Recommendations for vendors

Organizations interested in the EUCC certification should prepare for new obligations. They should:

Offer a security support period to their consumers

Monitor and handle compliance of their product. The assessment lab can be subcontracted for compliance monitoring and the handling of compliance in certain cases.

Have an online repository of publicly disclosed vulnerabilities

Implement a patch management methodology: this should allow developers to release security updates to their product and ensure that the vendor can provide patches in a consistent manner. Patch management will require an SLA between the assessment lab and the vendor to enable fast recertification of vulnerable products. In this way, vendors can always keep their products patched against potential new vulnerabilities, maintaining the certification status of their products.

Establish closer lab cooperation: the new scheme requires closer collaboration between the vendor and the assessment lab. After certification, there may be reassessments and audits of already certified products - the products will be subject to a maintenance process in response to changes that might affect their certification status. Maintenance activities will include revision and decision by the certification body and, if necessary, re-evaluation by the laboratory.

 

Transition Period

EUCC recommends a 2-year transition period between the date when EUCC becomes active and the date when the current schemes based on the SOG-IS agreement become inactive. There will be no parallel issuance of EUCC and SOG-IS MRA certificates. The transition period will allow: 

the termination of current certification projects under the existing schemes or their smooth conversion into EUCC projects.

smooth transfer of certificates that require maintenance in the long term or reuse for composite evaluations and certifications under the EUCC scheme.

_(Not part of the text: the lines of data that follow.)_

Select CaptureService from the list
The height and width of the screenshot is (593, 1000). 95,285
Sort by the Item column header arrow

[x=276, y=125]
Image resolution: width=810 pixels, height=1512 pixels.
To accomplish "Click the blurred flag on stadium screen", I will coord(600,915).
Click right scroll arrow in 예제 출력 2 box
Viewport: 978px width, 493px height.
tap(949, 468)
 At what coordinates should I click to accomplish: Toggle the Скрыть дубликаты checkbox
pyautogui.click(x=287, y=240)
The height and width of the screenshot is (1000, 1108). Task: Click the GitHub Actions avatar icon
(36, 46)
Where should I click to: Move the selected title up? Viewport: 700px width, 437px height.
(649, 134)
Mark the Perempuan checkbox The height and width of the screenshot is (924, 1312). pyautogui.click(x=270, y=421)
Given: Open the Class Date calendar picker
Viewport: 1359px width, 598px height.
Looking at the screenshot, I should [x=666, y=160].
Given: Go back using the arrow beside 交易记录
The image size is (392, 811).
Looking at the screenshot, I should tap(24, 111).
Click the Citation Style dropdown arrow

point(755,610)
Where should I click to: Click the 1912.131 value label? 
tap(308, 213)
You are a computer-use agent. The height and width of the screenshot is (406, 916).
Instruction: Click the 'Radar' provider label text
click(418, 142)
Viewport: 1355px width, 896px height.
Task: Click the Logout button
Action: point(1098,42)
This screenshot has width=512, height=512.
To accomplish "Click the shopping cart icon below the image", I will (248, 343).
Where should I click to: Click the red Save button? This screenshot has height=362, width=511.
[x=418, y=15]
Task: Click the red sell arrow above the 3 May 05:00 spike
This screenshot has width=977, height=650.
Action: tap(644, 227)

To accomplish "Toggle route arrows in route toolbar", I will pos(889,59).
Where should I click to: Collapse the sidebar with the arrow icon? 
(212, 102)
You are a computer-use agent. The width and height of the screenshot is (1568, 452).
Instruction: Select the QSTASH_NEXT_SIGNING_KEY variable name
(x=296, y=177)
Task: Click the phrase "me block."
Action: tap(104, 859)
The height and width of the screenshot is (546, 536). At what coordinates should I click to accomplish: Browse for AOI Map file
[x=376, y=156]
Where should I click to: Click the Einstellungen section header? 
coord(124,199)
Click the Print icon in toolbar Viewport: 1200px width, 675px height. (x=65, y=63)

During this transition period, vendors should get familiar with and adapt to the new requirements imposed by EUCC. Laboratories and certification bodies should also use this transition period to adjust their operation to the new scheme. To minimize service interruptions, ENISA creates transition guides that allow laboratories and vendors to adapt to the new conditions.

 

Next steps

 The European Commission will use the current 1.1.1 version of the candidate scheme to draft the Implementing Act, by which the scheme becomes part of the EU legislation. Nevertheless, the EUCC ecosystem is still in the initial phase; the underlying infrastructure has not been fully established. The regulator still needs to set up the certification bodies as well as the certified evaluation laboratories. So, you can expect a brief period of uncertainty. There will be a two-year transition period before the current national SOGIS schemes stop working. This process will be complex and require new guidelines to facilitate the transition, but the progress is unstoppable. It will soon be a reality in Europe to which we must adapt as quickly as possible.